Swap Regret and Correlated Equilibria Beyond Normal-Form Games
Eshwar Ram Arunachaleswaran, Natalie Collina, Yishay Mansour, Mehryar Mohri, Jon Schneider, Balasubramanian Sivan
TL;DR
This paper extends regret minimization beyond normal-form games by introducing profile swap regret for polytope games, showing sublinear regret is necessary and sufficient for non-manipulability against a strategic opponent. It develops efficient learning algorithms via Blackwell approachability to achieve $O(\sqrt{T})$ profile swap regret, and analyzes the resulting equilibrium notions, revealing a gap between mediator-implementable correlated outcomes and profile CE in general polytope games.
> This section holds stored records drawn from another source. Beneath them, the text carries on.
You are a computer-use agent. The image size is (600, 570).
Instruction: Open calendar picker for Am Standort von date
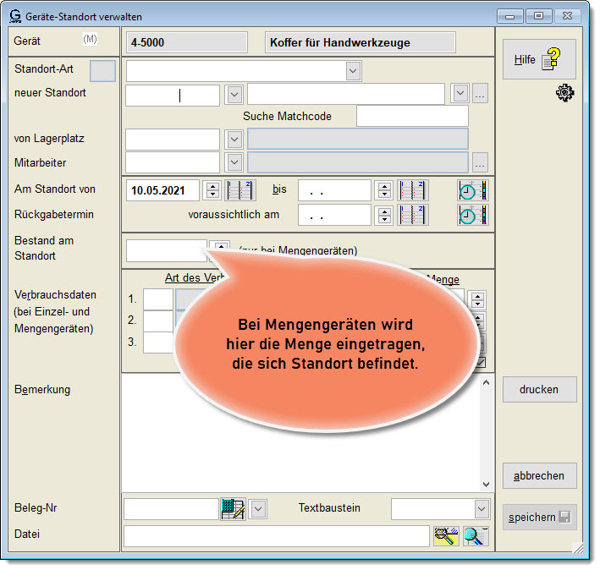click(240, 190)
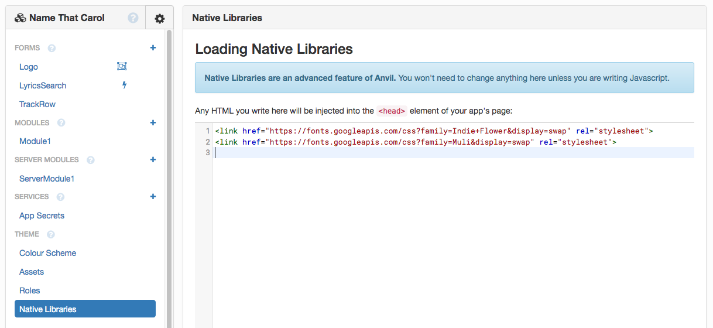Click the help icon next to FORMS
The width and height of the screenshot is (713, 328).
(x=52, y=48)
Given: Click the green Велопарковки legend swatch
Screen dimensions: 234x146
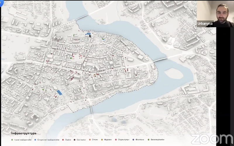Looking at the screenshot, I should (x=148, y=140).
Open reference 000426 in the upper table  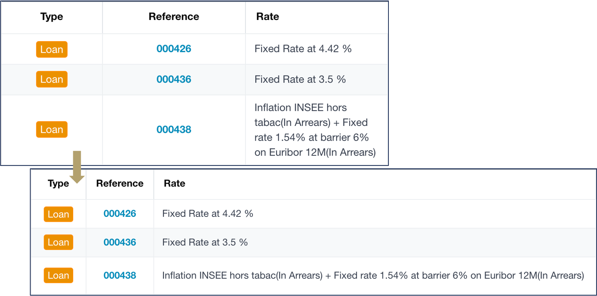174,49
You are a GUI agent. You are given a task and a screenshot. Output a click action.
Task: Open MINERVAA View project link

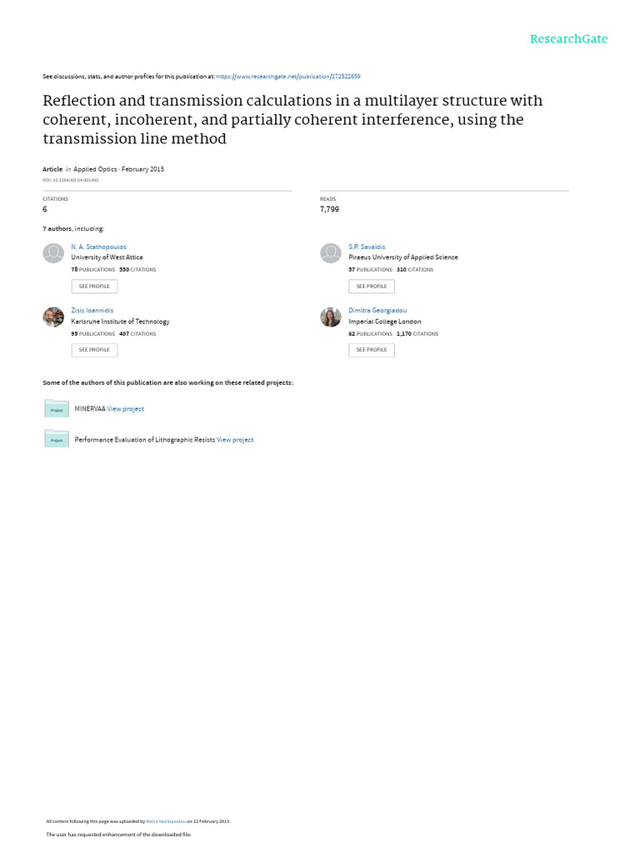click(126, 409)
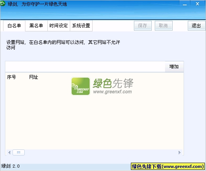The width and height of the screenshot is (206, 171).
Task: Exit the app with 退出 button
Action: [197, 26]
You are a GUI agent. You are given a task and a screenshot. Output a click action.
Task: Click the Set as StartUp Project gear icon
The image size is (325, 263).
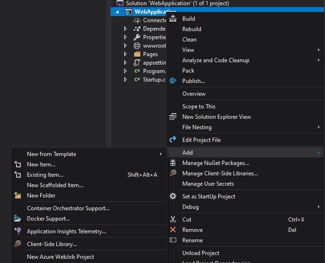173,197
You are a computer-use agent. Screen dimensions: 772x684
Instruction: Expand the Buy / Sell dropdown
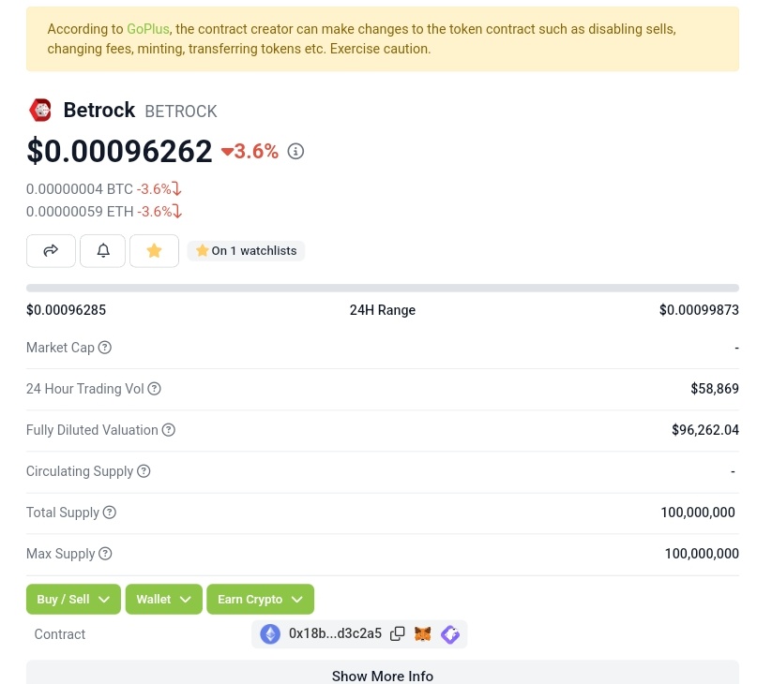click(72, 599)
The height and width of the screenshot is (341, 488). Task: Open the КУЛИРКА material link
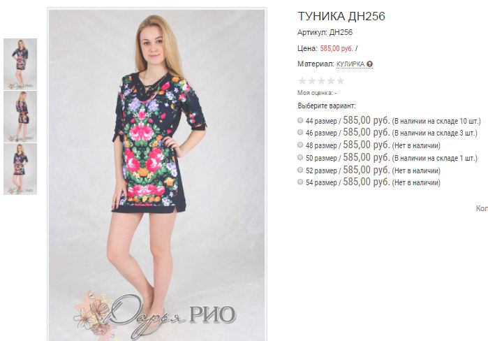pos(350,64)
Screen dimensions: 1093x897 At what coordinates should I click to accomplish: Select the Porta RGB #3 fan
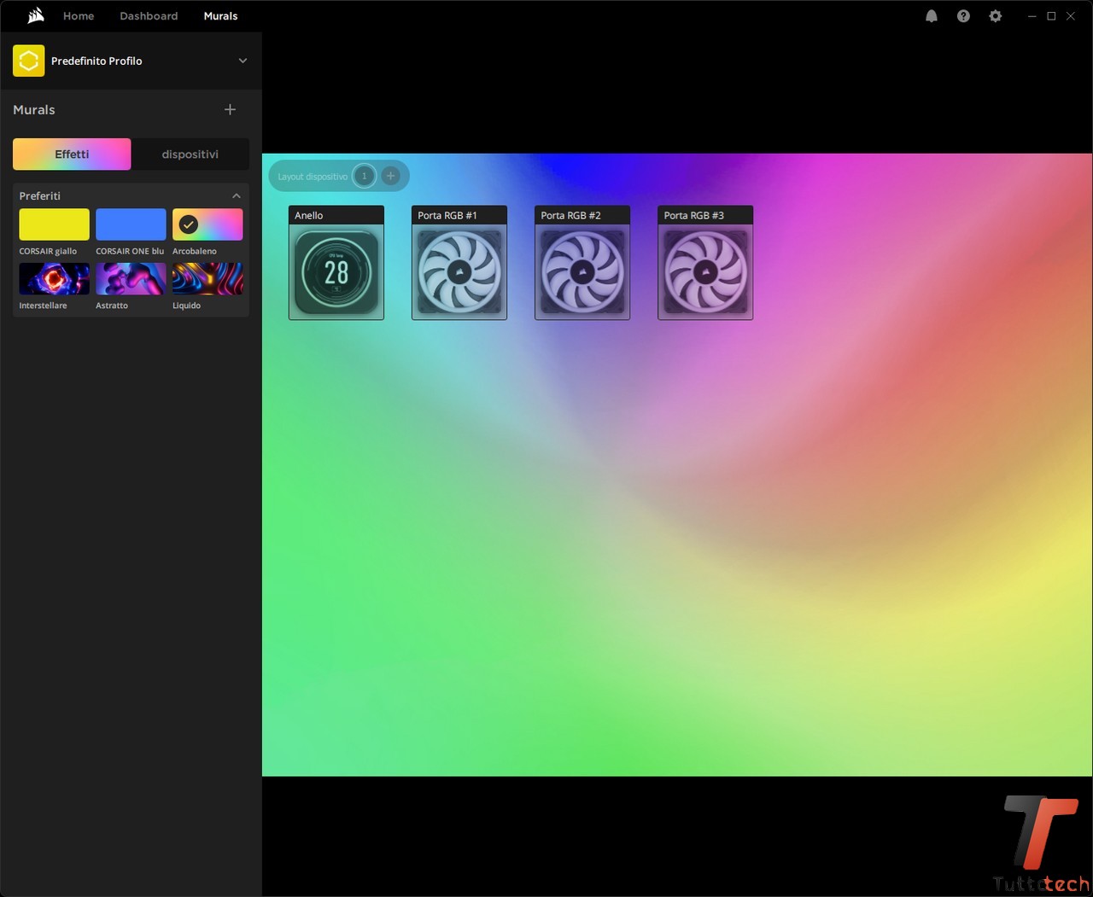coord(705,271)
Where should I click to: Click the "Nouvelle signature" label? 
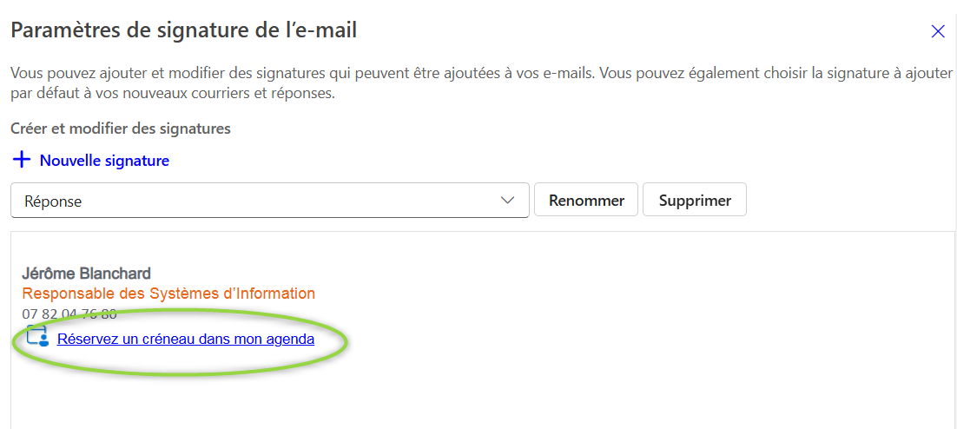point(104,161)
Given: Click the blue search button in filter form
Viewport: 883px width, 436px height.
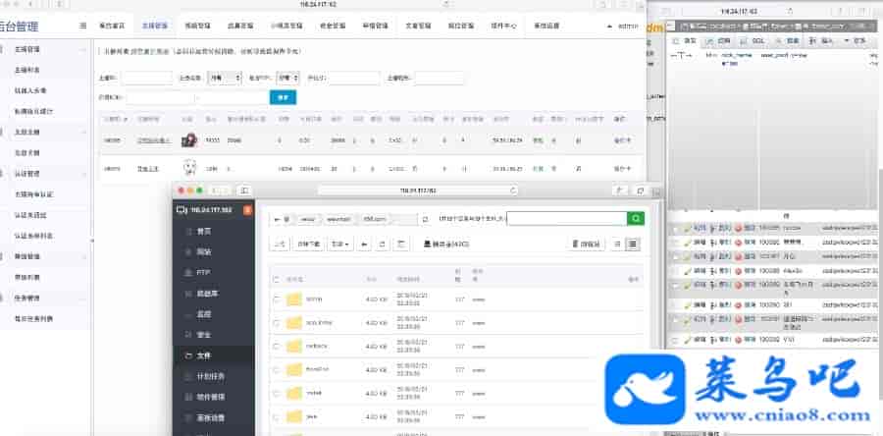Looking at the screenshot, I should point(283,97).
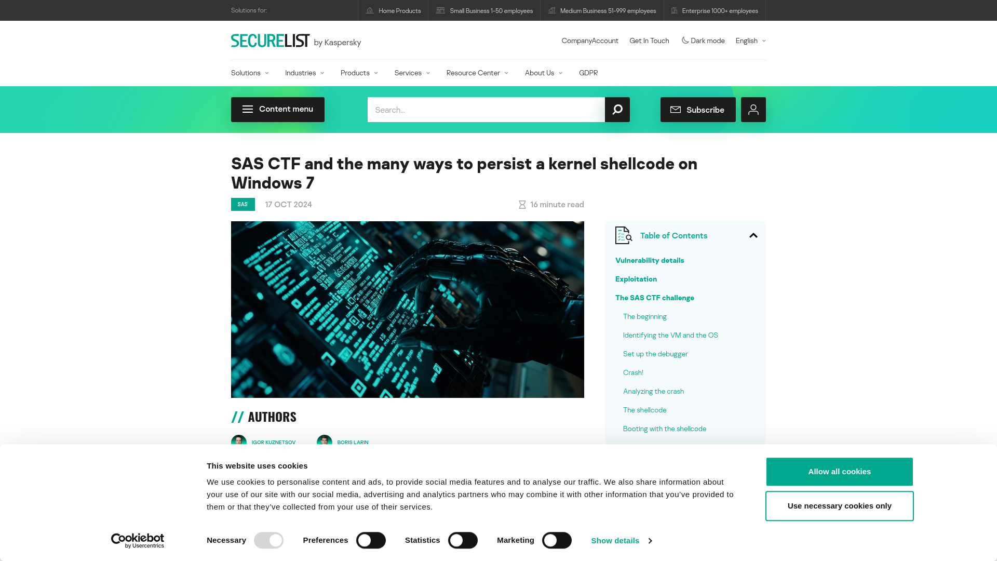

It further distinguishes game-aware from game-agnostic learning, connects to previous work on swap and $\Phi$-regret, and proves APX-hardness for computing the profile-swap distance in Bayesian settings, while offering semi-separation-based methods for practical efficient learning. The work advances understanding of how to compute and reason about correlated outcomes in structured, non-normal-form games, with implications for mechanism design and decentralized equilibrium computation.
Abstract
Swap regret is a notion that has proven itself to be central to the study of general-sum normal-form games, with swap-regret minimization leading to convergence to the set of correlated equilibria and guaranteeing non-manipulability against a self-interested opponent. However, the situation for more general classes of games -- such as Bayesian games and extensive-form games -- is less clear-cut, with multiple candidate definitions for swap-regret but no known efficiently minimizable variant of swap regret that implies analogous non-manipulability guarantees. In this paper, we present a new variant of swap regret for polytope games that we call ``profile swap regret'', with the property that obtaining sublinear profile swap regret is both necessary and sufficient for any learning algorithm to be non-manipulable by an opponent (resolving an open problem of Mansour et al., 2022). Although we show profile swap regret is NP-hard to compute given a transcript of play, we show it is nonetheless possible to design efficient learning algorithms that guarantee at most $O(\sqrt{T})$ profile swap regret. Finally, we explore the correlated equilibrium notion induced by low-profile-swap-regret play, and demonstrate a gap between the set of outcomes that can be implemented by this learning process and the set of outcomes that can be implemented by a third-party mediator (in contrast to the situation in normal-form games).